=== What to work on ===
Each record should be set down again so that it matches the original exactly.
═════ Data section
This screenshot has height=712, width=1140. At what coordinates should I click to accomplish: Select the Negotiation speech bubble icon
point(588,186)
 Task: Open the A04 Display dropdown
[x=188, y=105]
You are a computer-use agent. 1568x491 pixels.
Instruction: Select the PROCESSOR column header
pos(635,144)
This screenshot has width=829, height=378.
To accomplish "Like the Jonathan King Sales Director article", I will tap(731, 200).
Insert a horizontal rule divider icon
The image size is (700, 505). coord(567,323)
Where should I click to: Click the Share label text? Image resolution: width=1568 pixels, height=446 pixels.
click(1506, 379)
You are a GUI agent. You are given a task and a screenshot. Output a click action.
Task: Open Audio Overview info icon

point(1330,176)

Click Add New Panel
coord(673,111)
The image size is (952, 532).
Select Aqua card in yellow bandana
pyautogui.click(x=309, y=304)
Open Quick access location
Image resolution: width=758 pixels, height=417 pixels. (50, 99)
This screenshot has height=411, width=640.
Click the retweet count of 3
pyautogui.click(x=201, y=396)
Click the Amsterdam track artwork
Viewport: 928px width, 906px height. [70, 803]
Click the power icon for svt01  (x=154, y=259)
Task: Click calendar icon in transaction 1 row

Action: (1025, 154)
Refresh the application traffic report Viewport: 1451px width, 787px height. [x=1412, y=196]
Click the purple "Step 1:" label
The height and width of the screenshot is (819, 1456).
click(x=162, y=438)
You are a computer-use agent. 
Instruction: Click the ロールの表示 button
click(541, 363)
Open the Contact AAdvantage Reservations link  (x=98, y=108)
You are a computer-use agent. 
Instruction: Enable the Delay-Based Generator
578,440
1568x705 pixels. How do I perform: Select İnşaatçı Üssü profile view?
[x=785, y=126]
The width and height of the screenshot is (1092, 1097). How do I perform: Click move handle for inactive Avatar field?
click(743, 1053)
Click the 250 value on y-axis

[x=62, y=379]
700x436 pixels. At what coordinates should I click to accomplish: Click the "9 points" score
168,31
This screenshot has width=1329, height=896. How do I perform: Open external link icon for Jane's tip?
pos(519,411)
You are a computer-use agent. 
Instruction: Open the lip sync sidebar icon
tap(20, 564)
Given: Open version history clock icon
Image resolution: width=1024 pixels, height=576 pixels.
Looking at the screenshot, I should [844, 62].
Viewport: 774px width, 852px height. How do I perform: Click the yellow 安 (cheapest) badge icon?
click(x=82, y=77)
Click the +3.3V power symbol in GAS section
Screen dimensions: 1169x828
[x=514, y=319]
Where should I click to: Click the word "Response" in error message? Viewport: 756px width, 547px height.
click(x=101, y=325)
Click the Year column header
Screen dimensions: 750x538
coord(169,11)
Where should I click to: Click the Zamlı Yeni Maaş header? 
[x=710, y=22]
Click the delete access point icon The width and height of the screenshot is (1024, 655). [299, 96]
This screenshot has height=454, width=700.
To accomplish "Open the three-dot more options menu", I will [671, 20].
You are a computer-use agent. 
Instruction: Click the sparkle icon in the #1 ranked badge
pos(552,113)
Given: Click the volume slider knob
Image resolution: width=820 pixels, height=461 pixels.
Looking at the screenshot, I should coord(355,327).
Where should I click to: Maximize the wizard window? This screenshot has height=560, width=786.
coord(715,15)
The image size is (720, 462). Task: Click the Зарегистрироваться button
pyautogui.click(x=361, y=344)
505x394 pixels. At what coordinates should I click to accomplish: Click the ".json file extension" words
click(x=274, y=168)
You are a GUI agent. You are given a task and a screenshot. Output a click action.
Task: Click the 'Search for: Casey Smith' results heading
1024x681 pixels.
══════════
=== Finished exercise ===
This screenshot has height=712, width=1140. At what coordinates should I click to accomplish: Select the Negotiation speech bubble icon
point(588,186)
 Task: Open the A04 Display dropdown
[x=188, y=105]
You are a computer-use agent. 1568x491 pixels.
Instruction: Select the PROCESSOR column header
pos(635,144)
This screenshot has width=829, height=378.
To accomplish "Like the Jonathan King Sales Director article", I will tap(731, 200).
Insert a horizontal rule divider icon
The image size is (700, 505). coord(567,323)
Where should I click to: Click the Share label text? Image resolution: width=1568 pixels, height=446 pixels.
click(1506, 379)
You are a GUI agent. You are given a task and a screenshot. Output a click action.
Task: Open Audio Overview info icon

point(1330,176)

Click Add New Panel
coord(673,111)
The image size is (952, 532).
Select Aqua card in yellow bandana
pyautogui.click(x=309, y=304)
Open Quick access location
Image resolution: width=758 pixels, height=417 pixels. (50, 99)
This screenshot has height=411, width=640.
Click the retweet count of 3
pyautogui.click(x=201, y=396)
Click the Amsterdam track artwork
Viewport: 928px width, 906px height. [70, 803]
Click the power icon for svt01  (x=154, y=259)
Task: Click calendar icon in transaction 1 row

Action: (1025, 154)
Refresh the application traffic report Viewport: 1451px width, 787px height. [x=1412, y=196]
Click the purple "Step 1:" label
The height and width of the screenshot is (819, 1456).
click(x=162, y=438)
You are a computer-use agent. 
Instruction: Click the ロールの表示 button
click(541, 363)
Open the Contact AAdvantage Reservations link  (x=98, y=108)
You are a computer-use agent. 
Instruction: Enable the Delay-Based Generator
578,440
1568x705 pixels. How do I perform: Select İnşaatçı Üssü profile view?
[x=785, y=126]
The width and height of the screenshot is (1092, 1097). How do I perform: Click move handle for inactive Avatar field?
click(743, 1053)
Click the 250 value on y-axis

[x=62, y=379]
700x436 pixels. At what coordinates should I click to accomplish: Click the "9 points" score
168,31
This screenshot has width=1329, height=896. How do I perform: Open external link icon for Jane's tip?
pos(519,411)
You are a computer-use agent. 
Instruction: Open the lip sync sidebar icon
tap(20, 564)
Given: Open version history clock icon
Image resolution: width=1024 pixels, height=576 pixels.
Looking at the screenshot, I should [844, 62].
Viewport: 774px width, 852px height. How do I perform: Click the yellow 安 (cheapest) badge icon?
click(x=82, y=77)
Click the +3.3V power symbol in GAS section
Screen dimensions: 1169x828
[x=514, y=319]
Where should I click to: Click the word "Response" in error message? Viewport: 756px width, 547px height.
click(x=101, y=325)
Click the Year column header
Screen dimensions: 750x538
coord(169,11)
Where should I click to: Click the Zamlı Yeni Maaş header? 
[x=710, y=22]
Click the delete access point icon The width and height of the screenshot is (1024, 655). [299, 96]
This screenshot has height=454, width=700.
To accomplish "Open the three-dot more options menu", I will [671, 20].
You are a computer-use agent. 
Instruction: Click the sparkle icon in the #1 ranked badge
pos(552,113)
Given: Click the volume slider knob
Image resolution: width=820 pixels, height=461 pixels.
Looking at the screenshot, I should coord(355,327).
Where should I click to: Maximize the wizard window? This screenshot has height=560, width=786.
coord(715,15)
The image size is (720, 462). Task: Click the Зарегистрироваться button
pyautogui.click(x=361, y=344)
505x394 pixels. At what coordinates should I click to accomplish: Click the ".json file extension" words
click(x=274, y=168)
You are a GUI agent. You are given a task and a screenshot. Output a click action.
Task: Click the 'Search for: Casey Smith' results heading
1024x681 pixels.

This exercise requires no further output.